Legacy brands are finding new audiences in places once reserved for play. Kiehl’s discovered an unexpected growth channel in Fortnite, where its first skincare-gaming campaign reached more than 1.6 million players and lifted sunscreen sales 40%, showing how immersive experiences are becoming the next frontier for consumer engagement.
“It’s a unique blend of entertainment and education,” said Guillaume Monsel, senior vice president of operational marketing at Kiehl’s, to PYMNTS. “Players get to enjoy a game they already love while learning about the importance of SPF and skincare. That kind of seamless integration of play and education is rare, and it made this collaboration both impactful and effective.”
Blending Play With PurposeThe campaign turned Kiehl’s Better Screen UV Serum SPF 50+ into a playable feature inside Fortnite’s Minigame Box PvP mode. Players collected in-game versions of the UV Serum and UV Blaster, embedding the brand directly into gameplay rather than relying on traditional ads.
“One of the biggest challenges was making sure our brand felt authentic in a gaming universe,” Monsel said. “We wanted educational content to feel native to the experience, not like a forced overlay. That meant adapting Kiehl’s heritage and visual identity to Fortnite’s aesthetic without losing who we are, and it took a lot of collaboration and iteration to get that right.”
The payoff was clear. The activation generated more than 75 million minutes played and 35.5 million total impressions, ranking among Fortnite’s top three branded maps. About 1.19 million players selected the Kiehl’s map whenever it appeared, a 74% vote-through rate.
Beyond engagement, the campaign produced tangible business results. Direct-to-consumer searches rose 12%, and Amazon sales climbed 42% compared with May and June levels. “The campaign didn’t just capture attention,” Monsel said. “It educated consumers to the point of driving conversion, which is exactly what success looks like for us.”
Brands Level Up Across PlatformsKiehl’s move joins a long line of retailers testing virtual engagement. Recently major retailers have partnered with Meta, Fortnite, Minecraft and Roblox in a bid to connect with younger audiences.

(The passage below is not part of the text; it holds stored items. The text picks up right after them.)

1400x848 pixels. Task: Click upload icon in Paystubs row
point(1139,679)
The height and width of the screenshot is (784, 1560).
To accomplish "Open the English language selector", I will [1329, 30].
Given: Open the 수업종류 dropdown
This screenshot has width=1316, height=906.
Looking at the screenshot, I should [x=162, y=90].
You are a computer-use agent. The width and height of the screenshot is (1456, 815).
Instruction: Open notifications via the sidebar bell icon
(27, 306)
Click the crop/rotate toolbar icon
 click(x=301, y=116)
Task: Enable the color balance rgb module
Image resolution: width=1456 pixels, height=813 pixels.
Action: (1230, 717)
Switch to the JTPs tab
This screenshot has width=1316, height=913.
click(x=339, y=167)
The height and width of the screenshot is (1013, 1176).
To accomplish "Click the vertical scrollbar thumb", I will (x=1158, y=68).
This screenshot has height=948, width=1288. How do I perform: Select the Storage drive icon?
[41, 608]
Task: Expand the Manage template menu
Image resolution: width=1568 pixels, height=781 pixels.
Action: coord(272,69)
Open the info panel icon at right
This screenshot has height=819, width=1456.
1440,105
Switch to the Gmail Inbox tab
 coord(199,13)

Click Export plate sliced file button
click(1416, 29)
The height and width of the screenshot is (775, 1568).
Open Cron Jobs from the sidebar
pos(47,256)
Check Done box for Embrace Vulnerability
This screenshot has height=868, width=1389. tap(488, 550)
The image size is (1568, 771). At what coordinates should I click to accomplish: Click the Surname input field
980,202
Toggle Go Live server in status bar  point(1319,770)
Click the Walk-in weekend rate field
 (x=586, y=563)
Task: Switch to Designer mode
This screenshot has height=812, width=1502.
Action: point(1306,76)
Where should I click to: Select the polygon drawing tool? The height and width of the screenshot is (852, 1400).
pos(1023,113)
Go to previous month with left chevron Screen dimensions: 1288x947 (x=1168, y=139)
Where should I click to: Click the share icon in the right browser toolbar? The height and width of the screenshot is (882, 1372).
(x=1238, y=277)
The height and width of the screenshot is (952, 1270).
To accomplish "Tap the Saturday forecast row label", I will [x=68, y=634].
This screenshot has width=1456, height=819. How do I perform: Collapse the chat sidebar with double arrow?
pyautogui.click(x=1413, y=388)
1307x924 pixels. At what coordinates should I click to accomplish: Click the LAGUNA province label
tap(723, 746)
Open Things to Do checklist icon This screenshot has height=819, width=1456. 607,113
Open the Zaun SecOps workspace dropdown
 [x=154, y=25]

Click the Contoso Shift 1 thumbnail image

Walmart, for example, built out entire virtual experiences in Minecraft and Roblox that replicate its grocery and retail environments, as reported by PYMNTS. Players can explore virtual aisles, fill digital shopping carts and earn in-game rewards tied to real-world products. The retailer has also hosted immersive concerts, and fashion showcases that blend entertainment with commerce, part of its broader strategy to reach younger consumers who spend more time in digital worlds.
Disney has focused on developing story-driven, branded spaces across Meta’s Horizon Worlds, where users can interact with characters and settings from its franchises. The goal is to extend its storytelling universe while keeping fans inside its ecosystem across physical, streaming and virtual channels.
Wendy’s famously entered Fortnite to destroy freezers in a campaign that protested frozen beef. The fast-food chain’s playful presence quickly became one of the most talked-about brand activations in the game.
Roblox has also seen a wave of beauty activations. Essence Makeup launched “Kingdom of Essentia: Guardians of the Lash Princess,” and acne-care brand Differin introduced mini-games to teach skin-health basics. Nike created Nikeland on Roblox, a branded environment where users can play sports-themed mini-games and try on virtual versions of Nike gear. Players can then buy matching physical items through integrated eCommerce links, effectively turning gameplay into a retail experience.
Monsel said Kiehl’s objective was not to replicate other brands’ efforts but to find a setting where it could connect authentically. “Fortnite gave us a testbed to learn how to translate education, product storytelling and community engagement into a vivid, interactive form,” he said. “It wasn’t about chasing a trend. It was about showing up where our consumers already are.”
From Experiment to PlaybookWhile “metaverse” headlines have faded, brands are again exploring how virtual spaces can create real connection. As PYMNTS reported, the next wave of immersive marketing focuses less on spectacle and more on interactivity, identity and community.
Kiehl’s campaign reflects that shift. Instead of building a virtual storefront or offering digital collectibles, the brand created a playable story around SPF awareness that resonated with an audience of mostly 18-to-34-year-old players. That demographic also overlaps strongly with Kiehl’s existing customer base.
Monsel said this first activation is shaping the brand’s future approach. “This wasn’t a one-off experiment,” he said. “We’re using insights from this campaign, what types of mechanics resonated, what players engaged with most, to inform future campaigns, product communications and even new product features.”
For a brand that began in 1851 as an East Village apothecary in New York City, Kiehl’s found an unexpected stage inside Fortnite.